Severance, by Ling Ma (F)
- A very unusual post-apocalyptic book about getting out of your deep ruts and boring patterns. And also motherhood, sort of, and being an immigrant. I love Ma’s writing.
- ““Severance” offers blatant commentary on “dizzying abundance” and unrelenting consumption, evolving into a semi-surreal sendup of a workplace and its utopia of rules…But laced within its dystopian narrative is an encapsulation of a first-generation immigrant’s nostalgia for New York…”
- The 7 1/2 Deaths of Evelyn Hardcastle, by Stuart Turton (F)
- Just a super, super fun and clever murder mystery.
- Garlic and Sapphires, by Ruth Reichl (NF)
- Ruth Reichl was the restaurant critic for the New York Times for a while in the nineties, and she went to restaurants in different disguises to see how the treatment changed. I want to be her friend. This book is about gourmet food and eating out in New York, but also a little about privilege and…the injustices of hoity-toityness. Calling out pretentiousness.
- “The meat of the book, its selling point, is its revelation of the elaborate lengths to which Reichl went to conceal her identity as she reviewed restaurants, and how this affected both her work and personal life.”
So You Want to Talk About Race, by Ijeoma Oluo (NF)
- A book intended for well-meaning people who acknowledge they’re still learning (and perhaps always will be), each chapter takes on a different question about race, exploring it through anecdotes, metaphors, explanations, and personal experience. It’s very well done, matter of fact, and crucial.
- “Oluo takes on the thorniest questions surrounding race, from police brutality to who can use the “N” word. One chapter even has this intriguing heading: “I Just Got Called a Racist, What Do I Do Now?””

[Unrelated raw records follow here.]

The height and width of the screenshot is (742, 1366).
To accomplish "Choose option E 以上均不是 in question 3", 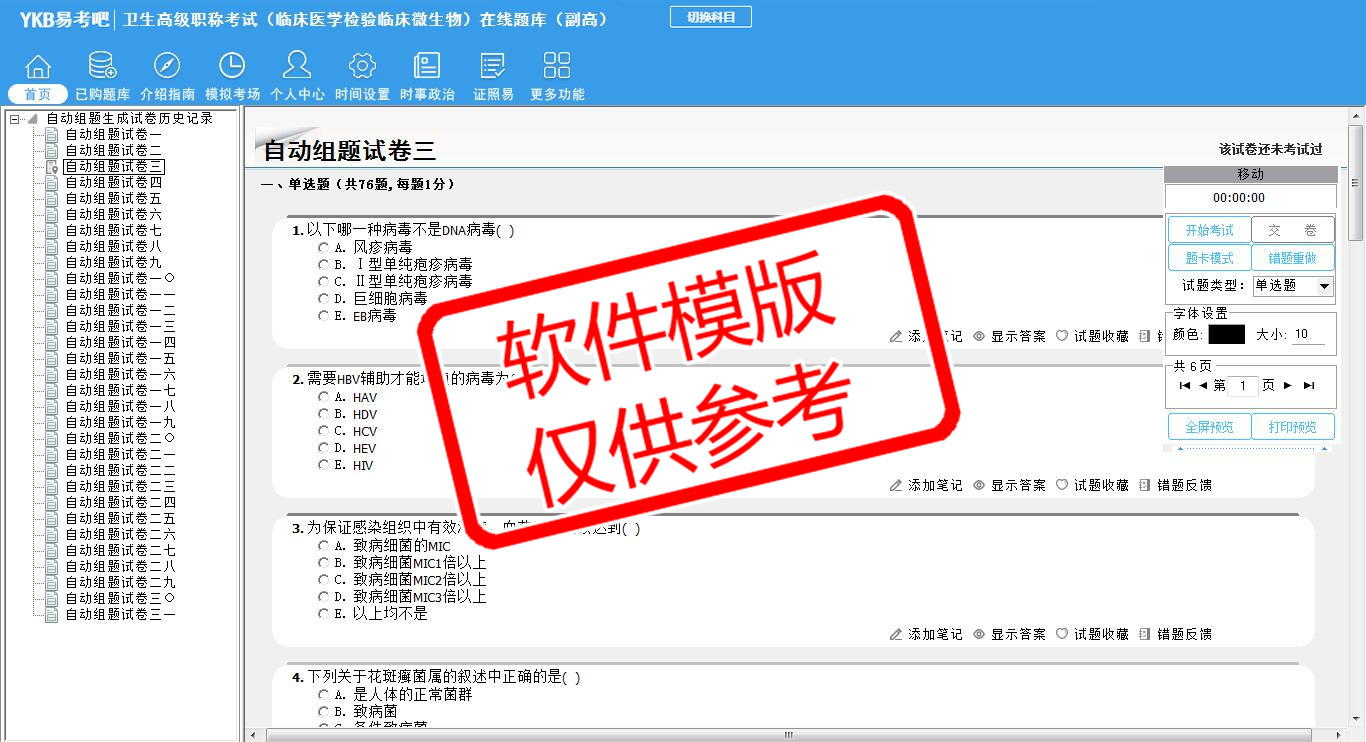I will pos(323,613).
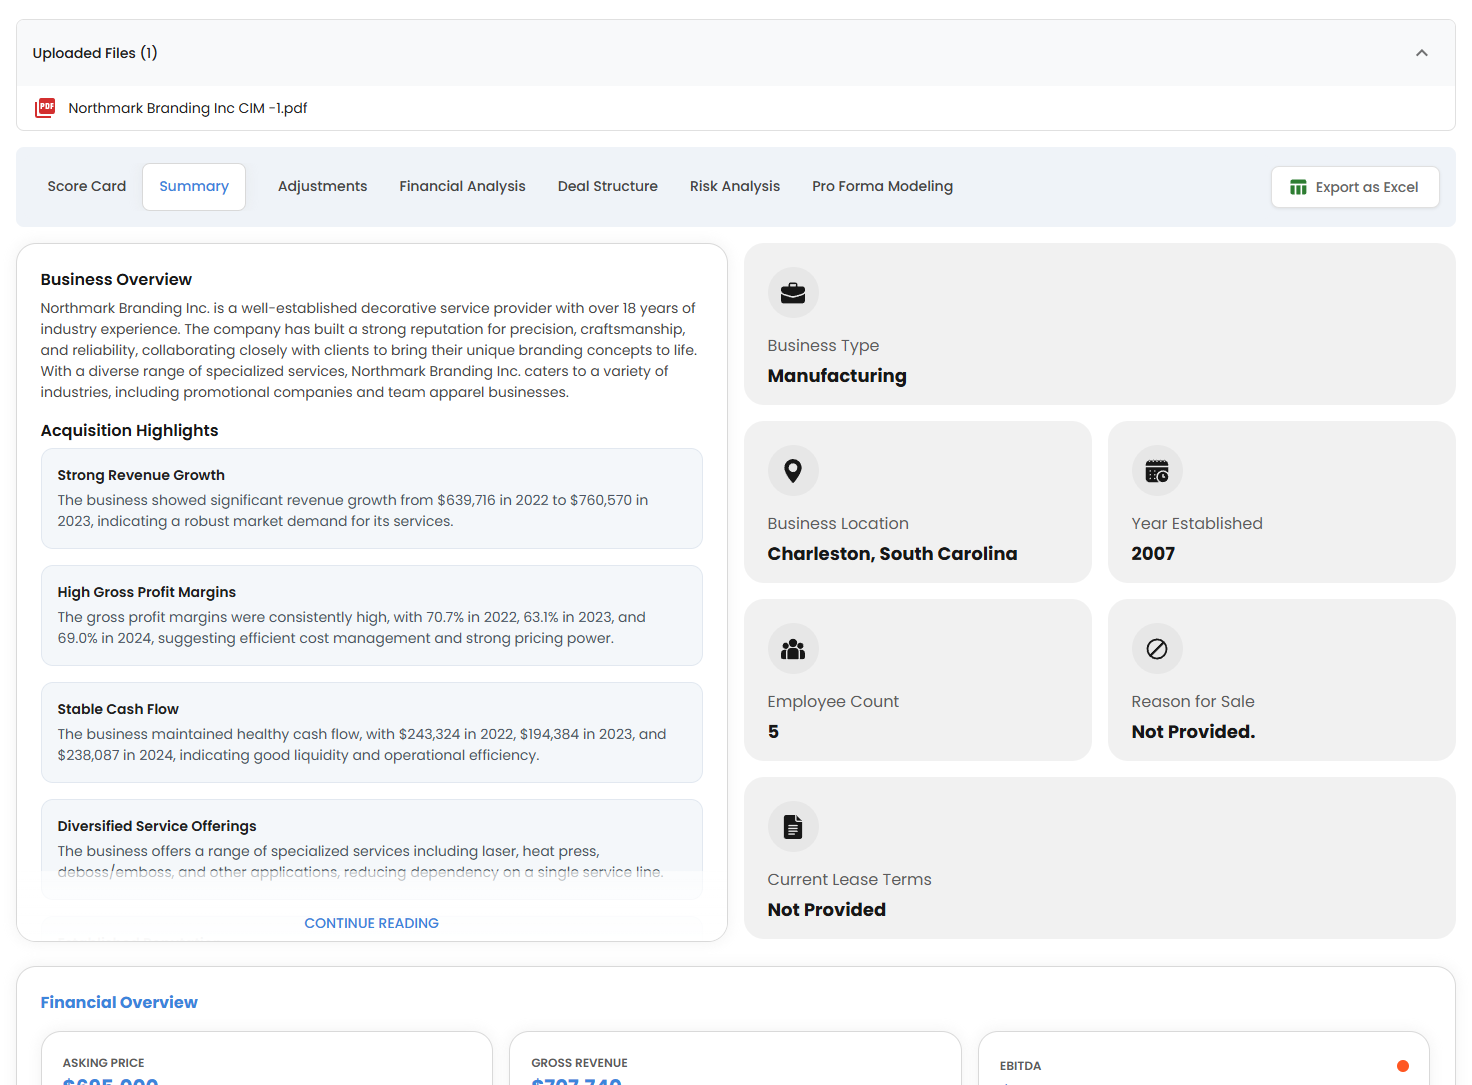Open the Score Card tab
1472x1085 pixels.
(x=87, y=186)

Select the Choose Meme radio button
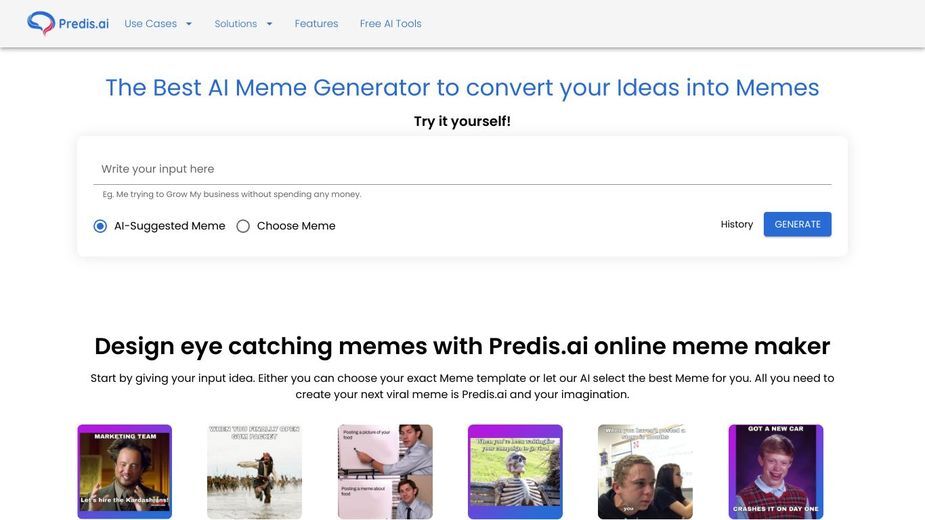click(x=243, y=226)
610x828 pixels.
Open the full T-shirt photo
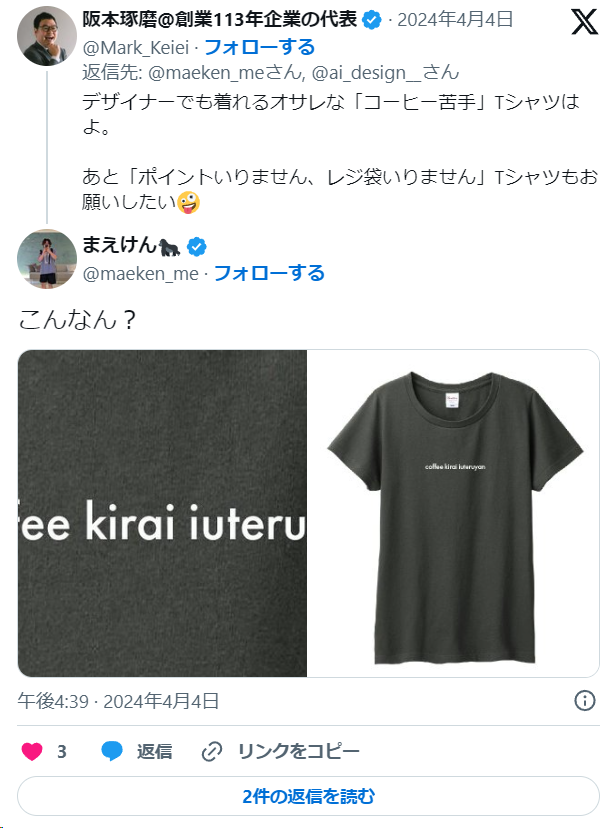tap(453, 513)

- Calypso, by David Sedaris
- I’m still mid-way through this one – I’m reading it aloud with Niko. It’s excellent Sedaris through and through – very, very funny. Very dark. Very honest.
- “Death and family are what this book is all about. Maybe what all David Sedaris’s work is about? Maybe what all good writing has to be about for they are really the only constants in all our lives?”
HONORABLE MENTIONS
These are also all great reads – check them out! From the library!

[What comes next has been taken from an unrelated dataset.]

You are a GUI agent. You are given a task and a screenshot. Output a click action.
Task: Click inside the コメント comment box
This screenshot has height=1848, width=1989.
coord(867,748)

- The Reluctant Fundamentalist, by Mohsin Hamed (F)
- Little Fires Everywhere, by Celeste Ng (F)
- Schadenfreude, a Love Story, by Rebecca Schuman (NF)

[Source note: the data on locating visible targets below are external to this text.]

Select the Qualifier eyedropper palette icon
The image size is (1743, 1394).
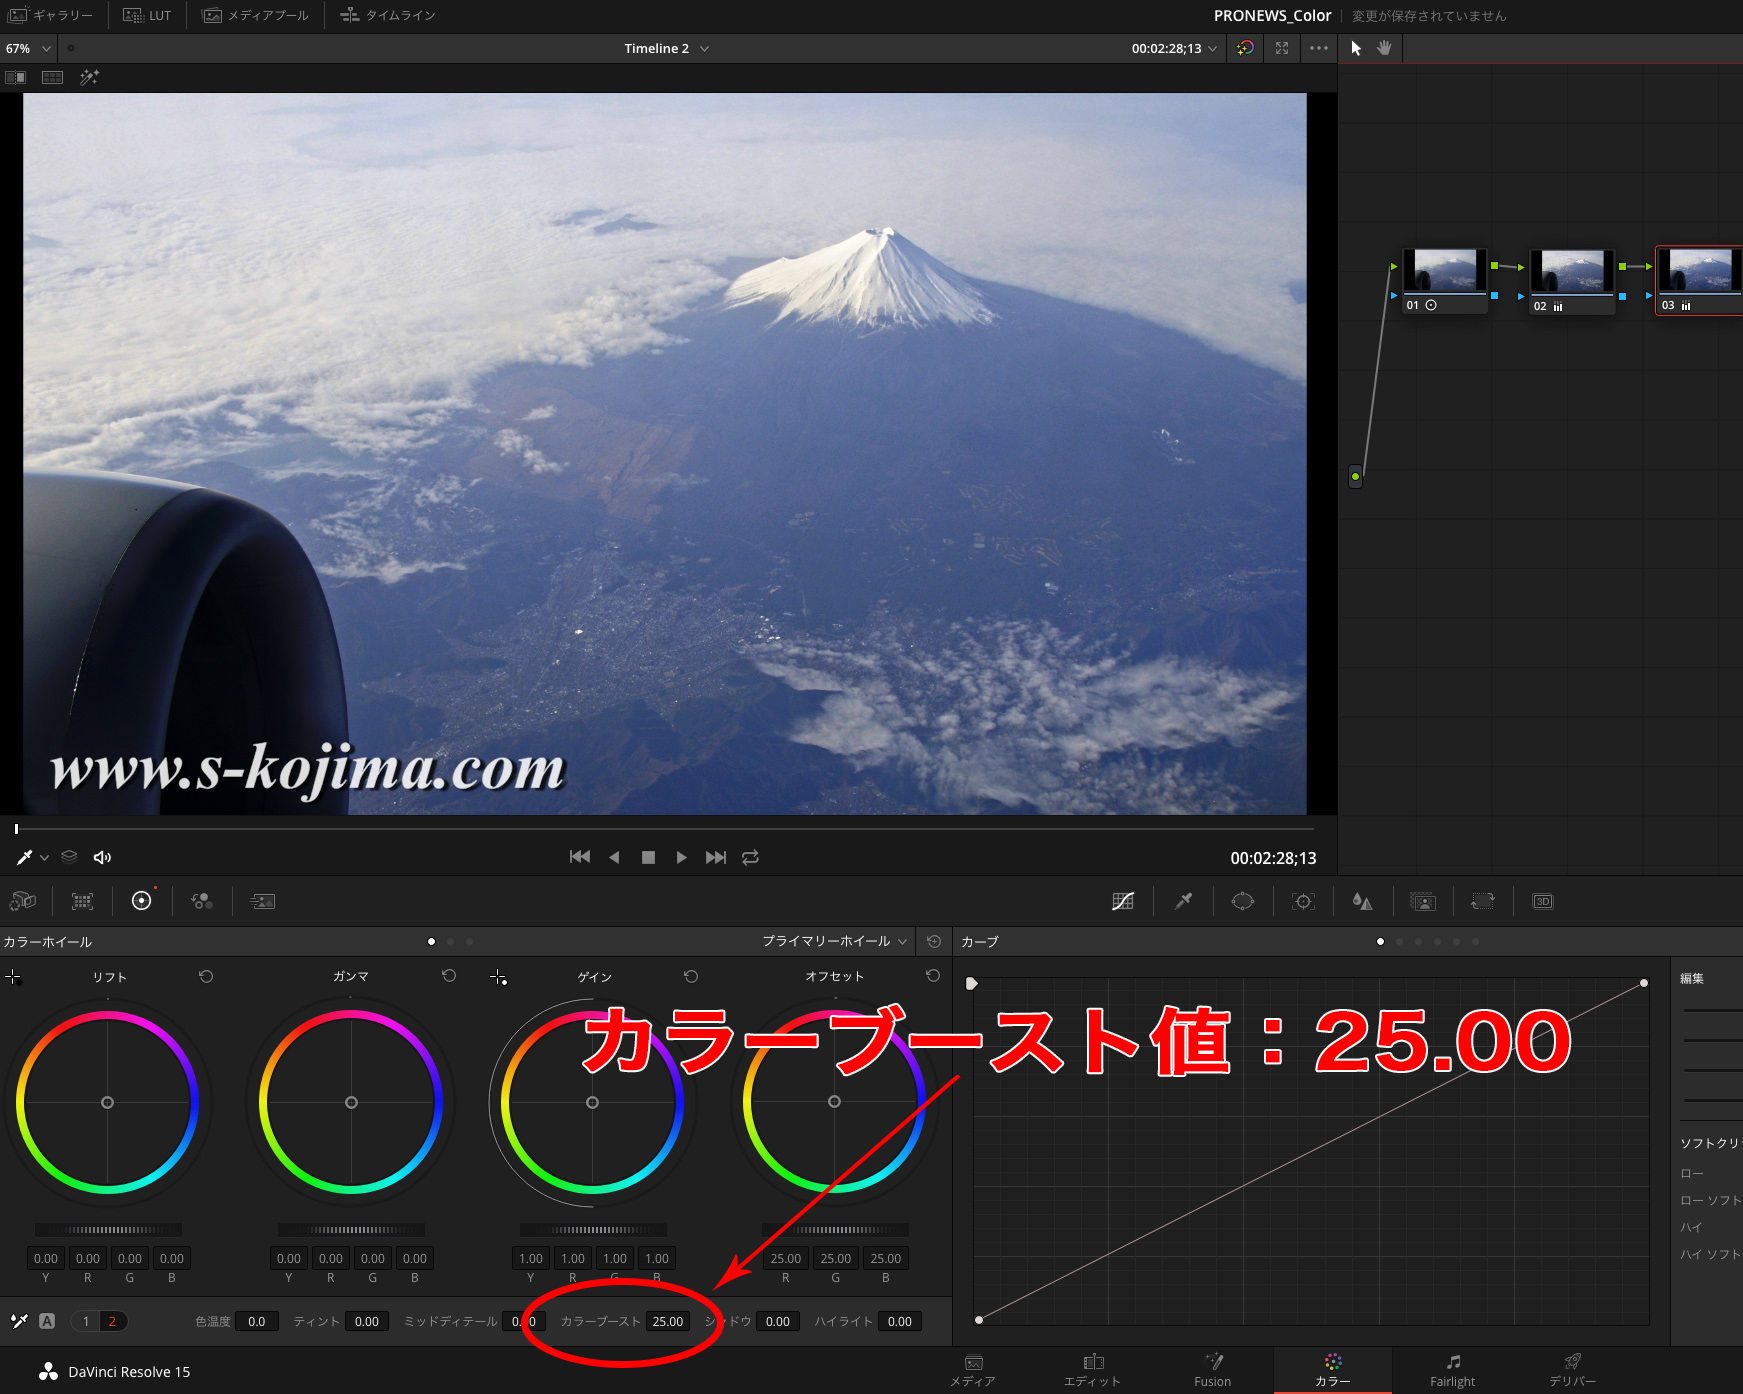pos(1183,901)
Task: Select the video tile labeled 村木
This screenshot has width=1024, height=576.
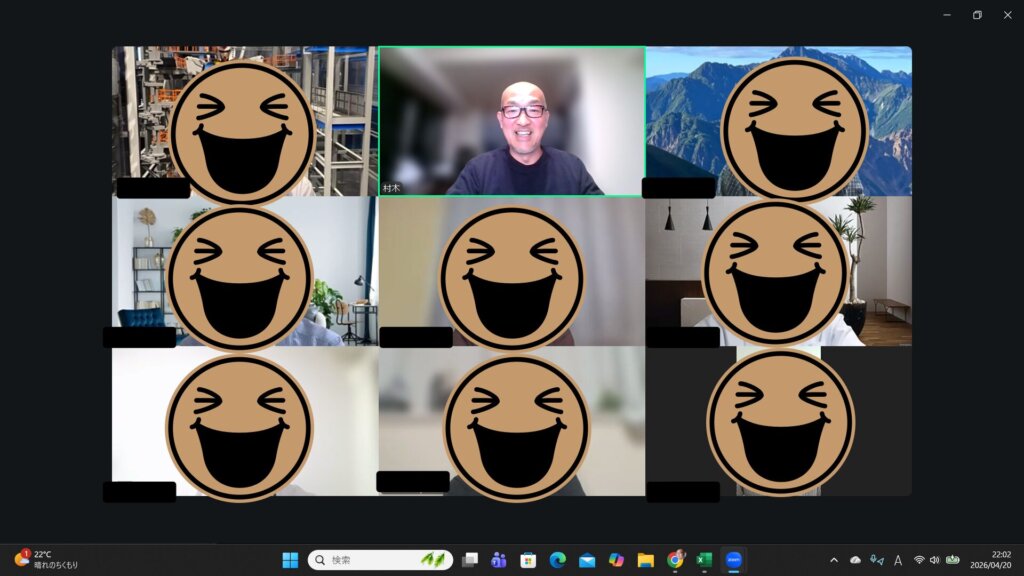Action: 511,121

- Eat, Pray, Love, by Elizabeth Gilbert (NF) (okay, yes, I realize I’m years late to this very crowded bandwagon, but her [wildly privileged] romps were a total delight)
- Exit West, by Mohsin Hamed (F)
- The Hidden Keys, by Andre Alexis (F)
- A Whole Life, by Robert Seethaler (F)
- Text Me When You Get Home, by Kayleen Schaefer (NF)
- Thru-Hiking Will Break Your Heart, by Carrot Quinn (NF)
- Everything Under, by Daisy Johnson (F)
- The Rook, Daniel O’Malley (F)
- Behold the Dreamers, by Imbolo Mbue (F)
- Mem, by Bethany C Morrow (F)
- Relish, by Lucy Knisley (NF; graphic
novelmemoir) - The Secret Diary of Hendrik Groen, 83 1/4 Years Old, by Hendrik Groen (F?)
BONUS: This year’s favorite field guide is A Field Guide to the Natural World of the Twin Cities, by John J. Moriarty: “An illustrated guide to the natural habitats and rich diversity of wildlife in the greater Minneapolis and St. Paul metro area.”
Thanks for these. I always like seeing your list every year.